Instant backtraces in C/C++

June 15, 2012

In higher-level languages when there is a problem you get a nice backtrace pointing at the problem. In C or C++ you typically just get Segmentation fault. How can we improve this?

To start with, you can catch SEGV and try to do something useful. Call a function like the following as early as possible during startup:

void BacktraceOnSegv() {
  struct sigaction action = {};
  action.sa_handler = DumpBacktrace;
  if (sigaction(SIGSEGV, &action, NULL) < 0) {
    perror("sigaction(SEGV)");
  }
}

Then the problem is only as hard as dumping a backtrace.
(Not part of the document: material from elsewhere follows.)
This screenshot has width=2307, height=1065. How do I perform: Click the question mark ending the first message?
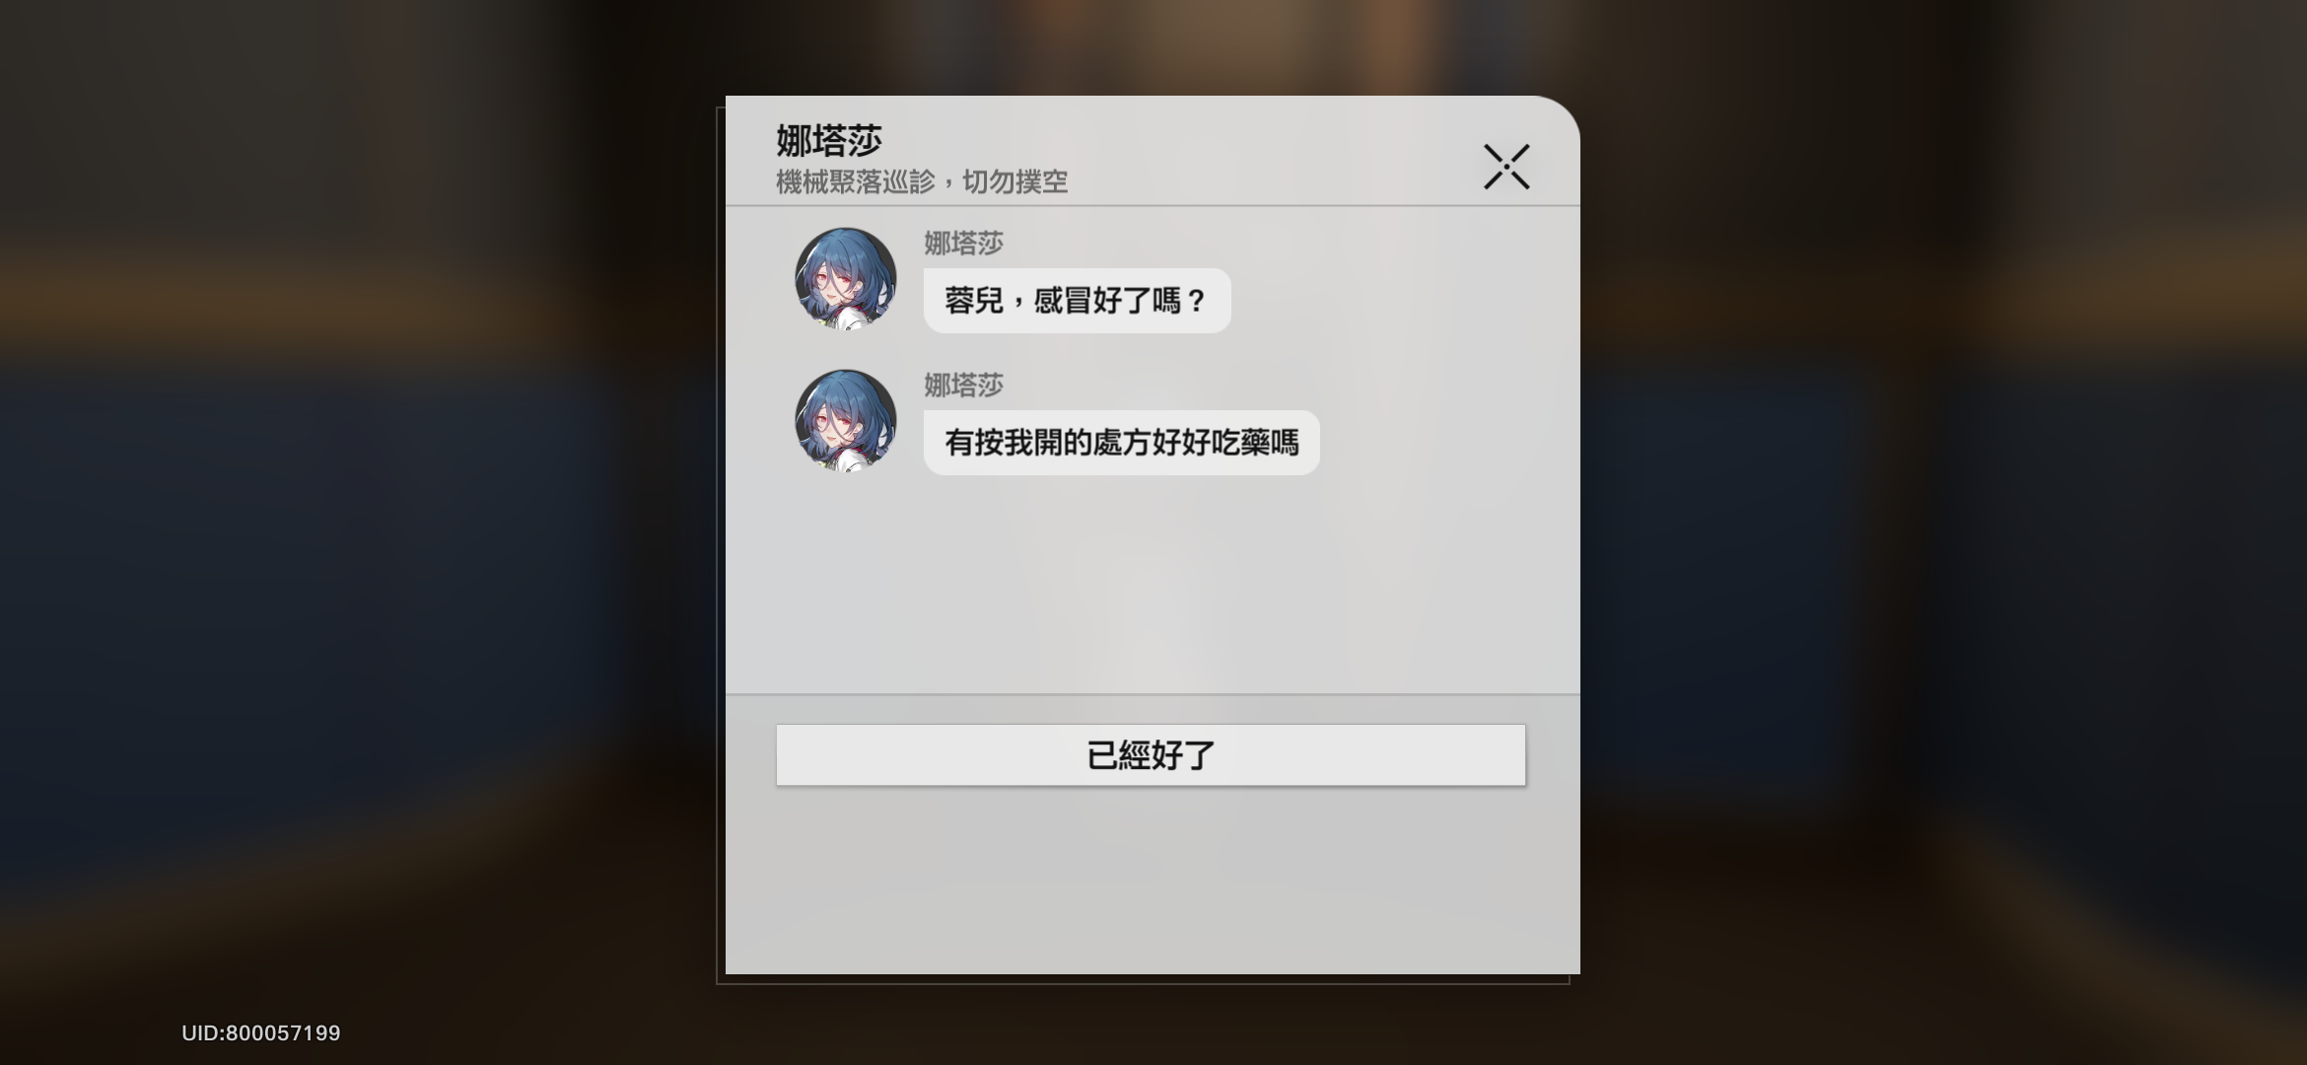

It turns out there isn't a straightforward way of doing this. glibc has a backtrace() family of functions but they don't tell you much: for example, you can get symbols but only those in your binary and no line numbers. Google's C++ utilities include code for mapping addresses to symbols that includes a ELF reader(!).

Really, doing the full job, like getting symbols from any loaded shared objects, requires a lot of trawling through files and DWARF and /usr/lib/debug and gdb does it best. So why not just use gdb? Define DumpBacktrace as follows:

void DumpBacktrace(int) {
  pid_t dying_pid = getpid();
  pid_t child_pid = fork();
  if (child_pid < 0) {
    perror("fork() while collecting backtrace:");
  } else if (child_pid == 0) {
    char buf[1024];
    sprintf(buf, "gdb -p %d -batch -ex bt 2>/dev/null | "
            "sed '0,/<signal handler/d'", dying_pid);
    const char* argv[] = {"sh", "-c", buf, NULL};
    execve("/bin/sh", (char**)argv, NULL);
    _exit(1);
  } else {
    waitpid(child_pid, NULL, 0);
  }
  _exit(1);
}

And with that, here's an example of a program that passes a NULL to getchar(); note how the dumped backtrace includes line numbers as well as code inside glibc:

$ ./parse_run
#3  _IO_getc (fp=0x0) at getc.c:40
#4  0x0000000000401bbb in Tokenizer::Read (this=0x7fff90656dd8, token=0x7fff90656d90) at build/scan.cc:40
#5  0x0000000000402913 in Parser::Parse (this=0x7fff90656dd0, tokenizer=0x7fff90656dd8) at src/parse.cc:51
#6  0x0000000000404db5 in main (argc=1, argv=0x7fff90656ed8) at src/parse_run.cc:39

Is doing all this work in a SEGV handler legal? From a glance online it does appear to be ok to fork from there, and most of the work is done in the separate exec'd process. But clearly if you're in a SEGV handler it's possible you don't have any stack, which means the above may not work at all in practice. It at least seems to work for these toy programs.